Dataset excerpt
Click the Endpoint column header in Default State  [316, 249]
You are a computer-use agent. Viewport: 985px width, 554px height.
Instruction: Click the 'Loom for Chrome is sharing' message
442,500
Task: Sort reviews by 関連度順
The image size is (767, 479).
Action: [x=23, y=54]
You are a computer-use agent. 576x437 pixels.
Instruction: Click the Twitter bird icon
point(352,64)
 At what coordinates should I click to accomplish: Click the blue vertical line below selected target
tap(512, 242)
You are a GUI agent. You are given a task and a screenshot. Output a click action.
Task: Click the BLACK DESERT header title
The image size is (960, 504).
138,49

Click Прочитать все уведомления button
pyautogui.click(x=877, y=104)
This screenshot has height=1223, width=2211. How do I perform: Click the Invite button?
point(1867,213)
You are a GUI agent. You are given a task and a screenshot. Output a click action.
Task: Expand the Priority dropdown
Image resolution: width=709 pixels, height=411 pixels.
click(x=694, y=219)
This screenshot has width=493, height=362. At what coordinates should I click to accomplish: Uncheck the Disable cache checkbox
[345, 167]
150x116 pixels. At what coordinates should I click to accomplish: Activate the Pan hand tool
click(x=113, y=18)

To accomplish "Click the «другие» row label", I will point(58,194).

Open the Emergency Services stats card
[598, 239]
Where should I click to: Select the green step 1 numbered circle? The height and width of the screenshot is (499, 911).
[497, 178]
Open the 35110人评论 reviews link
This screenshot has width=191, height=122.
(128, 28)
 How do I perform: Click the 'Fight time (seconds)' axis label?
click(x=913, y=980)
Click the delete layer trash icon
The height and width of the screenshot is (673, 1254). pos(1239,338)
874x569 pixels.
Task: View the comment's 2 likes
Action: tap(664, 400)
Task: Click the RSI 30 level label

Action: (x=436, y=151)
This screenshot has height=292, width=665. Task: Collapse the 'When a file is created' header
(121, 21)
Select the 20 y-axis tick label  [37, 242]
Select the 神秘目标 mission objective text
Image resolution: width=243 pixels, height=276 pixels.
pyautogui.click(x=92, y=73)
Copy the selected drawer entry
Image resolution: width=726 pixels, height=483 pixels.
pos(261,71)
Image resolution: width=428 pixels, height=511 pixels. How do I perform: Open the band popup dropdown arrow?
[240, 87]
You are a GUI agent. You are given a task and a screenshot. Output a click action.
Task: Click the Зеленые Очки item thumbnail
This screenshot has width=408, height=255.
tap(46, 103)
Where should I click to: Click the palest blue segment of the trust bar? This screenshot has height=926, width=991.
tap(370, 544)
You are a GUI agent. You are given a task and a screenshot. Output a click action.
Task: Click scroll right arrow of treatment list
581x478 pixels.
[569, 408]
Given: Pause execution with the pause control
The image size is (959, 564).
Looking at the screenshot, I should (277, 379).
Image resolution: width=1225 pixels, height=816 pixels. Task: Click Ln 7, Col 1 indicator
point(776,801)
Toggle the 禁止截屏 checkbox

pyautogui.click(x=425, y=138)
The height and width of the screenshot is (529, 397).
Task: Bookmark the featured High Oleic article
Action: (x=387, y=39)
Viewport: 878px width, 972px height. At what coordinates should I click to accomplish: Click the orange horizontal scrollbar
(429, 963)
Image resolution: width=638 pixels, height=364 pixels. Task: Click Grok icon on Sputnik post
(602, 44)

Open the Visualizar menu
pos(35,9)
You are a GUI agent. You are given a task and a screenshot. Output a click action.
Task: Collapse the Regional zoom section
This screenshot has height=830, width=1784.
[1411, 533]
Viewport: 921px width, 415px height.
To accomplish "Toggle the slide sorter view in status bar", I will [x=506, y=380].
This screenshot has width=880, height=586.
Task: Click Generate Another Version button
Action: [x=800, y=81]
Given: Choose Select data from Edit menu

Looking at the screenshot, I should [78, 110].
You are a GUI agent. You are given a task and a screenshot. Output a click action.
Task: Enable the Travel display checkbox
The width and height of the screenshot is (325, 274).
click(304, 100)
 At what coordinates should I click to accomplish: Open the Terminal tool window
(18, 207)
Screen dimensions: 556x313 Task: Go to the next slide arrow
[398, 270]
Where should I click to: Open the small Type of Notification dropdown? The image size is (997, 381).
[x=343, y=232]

_WHAT THE TASK REQUIRES_
Please copy every entry above word for word, keeping each one on its own line.

_EXERCISE RESPONSE_
Click the Endpoint column header in Default State  [316, 249]
You are a computer-use agent. Viewport: 985px width, 554px height.
Instruction: Click the 'Loom for Chrome is sharing' message
442,500
Task: Sort reviews by 関連度順
The image size is (767, 479).
Action: [x=23, y=54]
You are a computer-use agent. 576x437 pixels.
Instruction: Click the Twitter bird icon
point(352,64)
 At what coordinates should I click to accomplish: Click the blue vertical line below selected target
tap(512, 242)
You are a GUI agent. You are given a task and a screenshot. Output a click action.
Task: Click the BLACK DESERT header title
The image size is (960, 504).
138,49

Click Прочитать все уведомления button
pyautogui.click(x=877, y=104)
This screenshot has height=1223, width=2211. How do I perform: Click the Invite button?
point(1867,213)
You are a GUI agent. You are given a task and a screenshot. Output a click action.
Task: Expand the Priority dropdown
Image resolution: width=709 pixels, height=411 pixels.
click(x=694, y=219)
This screenshot has width=493, height=362. At what coordinates should I click to accomplish: Uncheck the Disable cache checkbox
[345, 167]
150x116 pixels. At what coordinates should I click to accomplish: Activate the Pan hand tool
click(x=113, y=18)

To accomplish "Click the «другие» row label", I will point(58,194).

Open the Emergency Services stats card
[598, 239]
Where should I click to: Select the green step 1 numbered circle? The height and width of the screenshot is (499, 911).
[497, 178]
Open the 35110人评论 reviews link
This screenshot has width=191, height=122.
(128, 28)
 How do I perform: Click the 'Fight time (seconds)' axis label?
click(x=913, y=980)
Click the delete layer trash icon
The height and width of the screenshot is (673, 1254). pos(1239,338)
874x569 pixels.
Task: View the comment's 2 likes
Action: tap(664, 400)
Task: Click the RSI 30 level label

Action: (x=436, y=151)
This screenshot has height=292, width=665. Task: Collapse the 'When a file is created' header
(121, 21)
Select the 20 y-axis tick label  [37, 242]
Select the 神秘目标 mission objective text
Image resolution: width=243 pixels, height=276 pixels.
pyautogui.click(x=92, y=73)
Copy the selected drawer entry
Image resolution: width=726 pixels, height=483 pixels.
pos(261,71)
Image resolution: width=428 pixels, height=511 pixels. How do I perform: Open the band popup dropdown arrow?
[240, 87]
You are a GUI agent. You are given a task and a screenshot. Output a click action.
Task: Click the Зеленые Очки item thumbnail
This screenshot has width=408, height=255.
tap(46, 103)
Where should I click to: Click the palest blue segment of the trust bar? This screenshot has height=926, width=991.
tap(370, 544)
You are a GUI agent. You are given a task and a screenshot. Output a click action.
Task: Click scroll right arrow of treatment list
581x478 pixels.
[569, 408]
Given: Pause execution with the pause control
The image size is (959, 564).
Looking at the screenshot, I should (277, 379).
Image resolution: width=1225 pixels, height=816 pixels. Task: Click Ln 7, Col 1 indicator
point(776,801)
Toggle the 禁止截屏 checkbox

pyautogui.click(x=425, y=138)
The height and width of the screenshot is (529, 397).
Task: Bookmark the featured High Oleic article
Action: (x=387, y=39)
Viewport: 878px width, 972px height. At what coordinates should I click to accomplish: Click the orange horizontal scrollbar
(429, 963)
Image resolution: width=638 pixels, height=364 pixels. Task: Click Grok icon on Sputnik post
(602, 44)

Open the Visualizar menu
pos(35,9)
You are a GUI agent. You are given a task and a screenshot. Output a click action.
Task: Collapse the Regional zoom section
This screenshot has height=830, width=1784.
[1411, 533]
Viewport: 921px width, 415px height.
To accomplish "Toggle the slide sorter view in status bar", I will [x=506, y=380].
This screenshot has width=880, height=586.
Task: Click Generate Another Version button
Action: [x=800, y=81]
Given: Choose Select data from Edit menu

Looking at the screenshot, I should [78, 110].
You are a GUI agent. You are given a task and a screenshot. Output a click action.
Task: Enable the Travel display checkbox
The width and height of the screenshot is (325, 274).
click(304, 100)
 At what coordinates should I click to accomplish: Open the Terminal tool window
(18, 207)
Screen dimensions: 556x313 Task: Go to the next slide arrow
[398, 270]
Where should I click to: Open the small Type of Notification dropdown? The image size is (997, 381).
[x=343, y=232]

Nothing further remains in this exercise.